Best Writing Advice For Poetry: Many writers are intimidated by poetry, because for some reason people think of it as an extremely difficult, elite form of writing in literary circles. Nothing could be further from the truth. Everyone can write a poem, because a poem resides within everyone – you just have to be aware of the moment it becomes manifest. Here is a list of ten tips for writing poems.
Best Writing Advice For Poetry
- The inspiration should be organic
- Don’t be lyrical for the sake of it
- Use form as a scaffold if you lack ideas
- But don’t adhere to structural rules if you have a great idea
- Pay attention to the music and rhythm
- Read a lot of poetry
- Try different forms for practice
- Leave behind traces of your identity in your poetry
- Do what feels right intuitively
The inspiration should be organic
Poetry has to come from within – that is the central tenet if writing. You cannot set out to write a good poem and write it, it must well up inside you from within. If you try to force poetry, it will be substandard or artificial. And this will show through. The only real way to write poetry is to wait for it patiently. And sometime, you will see a scene, hear a note of sense a scent that will give vent to the latent poetry within you. That is true inspiration.
Don’t be lyrical for the sake of it
Poetry should be poetic – that is a standard many poets live by. Yes, this is true. But the poetic quotient should not be elaborate or forced. It should flow naturally. By injective metaphors and alliterations, the quality of a poem severely degrades. Being lyrical for the sake of being lyrical makes a poem unoriginal and lacklustre. Every poet has a style, and that style should be followed. If that style is not lyrical, so be it.
Use form as a scaffold if you lack ideas
Form can be of the utmost importance if you lack organic inspiration of the kind I mentioned above. Structure and form should enhance the content of the poem, but if the content is dicey, you can use structure to help you enhance the content. What this means is that deciding upon a form and letting it dictate your ideas can be one way of going around writing the poem. The form itself is so poetic that ideas that emerge will be poetic too.
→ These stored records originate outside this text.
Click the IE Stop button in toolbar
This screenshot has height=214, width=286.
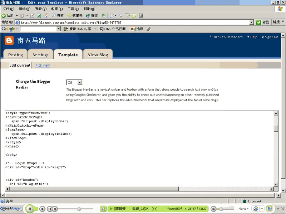pos(32,16)
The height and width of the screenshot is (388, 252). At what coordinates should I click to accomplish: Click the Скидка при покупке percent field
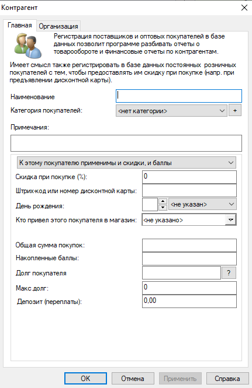click(x=189, y=177)
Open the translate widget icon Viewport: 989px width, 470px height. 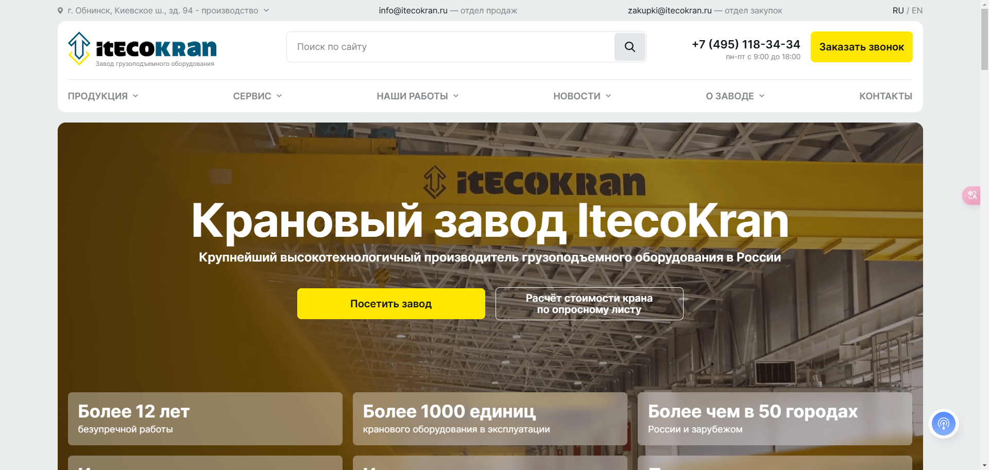click(972, 195)
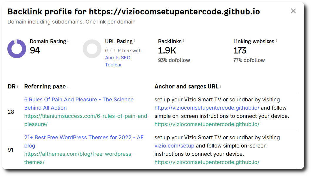This screenshot has width=311, height=176.
Task: Click info icon beside Referring page header
Action: pos(68,86)
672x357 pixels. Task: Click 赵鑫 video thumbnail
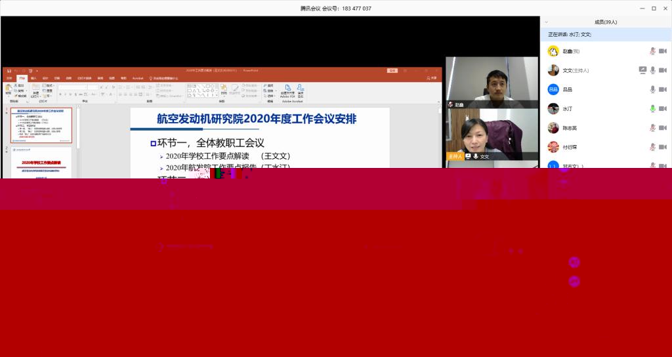click(x=492, y=82)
But don’t adhere to structural rules if you have a great idea
However, the abovementioned tip is only for when great ideas are lacking. If you do have great content, that should be the limelight. So if the content doesn’t fit into a mould and doesn’t follow any rhyme scheme or meter, that is perfectly fine. Gone is the time when restrictions of form imposed themselves on great writers. Now, free form is everything, but only as long as your content is brilliant and phenomenal.
Pay attention to the music and rhythm
Regardless of whether you choose to write in a fixed form, poetry should inherently have some form of rhythm or cadence to it. The lilting flow of a poem as you recite or perform it is what distinguishes it from other forms of writing like prose. Thus when you write a poem, there should be an inherent melody to it. The melody can come from the sound of the words, the rhythm of the structure or even the placement of phrases.
Read a lot of poetry
The first and foremost step to writing poetry is reading it. Familiarizing yourself with not just structures but the way words are placed one after the other to create a poem is crucial. Discovering themes that hit close to home, reflecting on what exactly about a poem makes you feel strongly can have a tremendous impact on your writing. Also, the breadth of topics that people write about can give you an idea of the vastness of possibility.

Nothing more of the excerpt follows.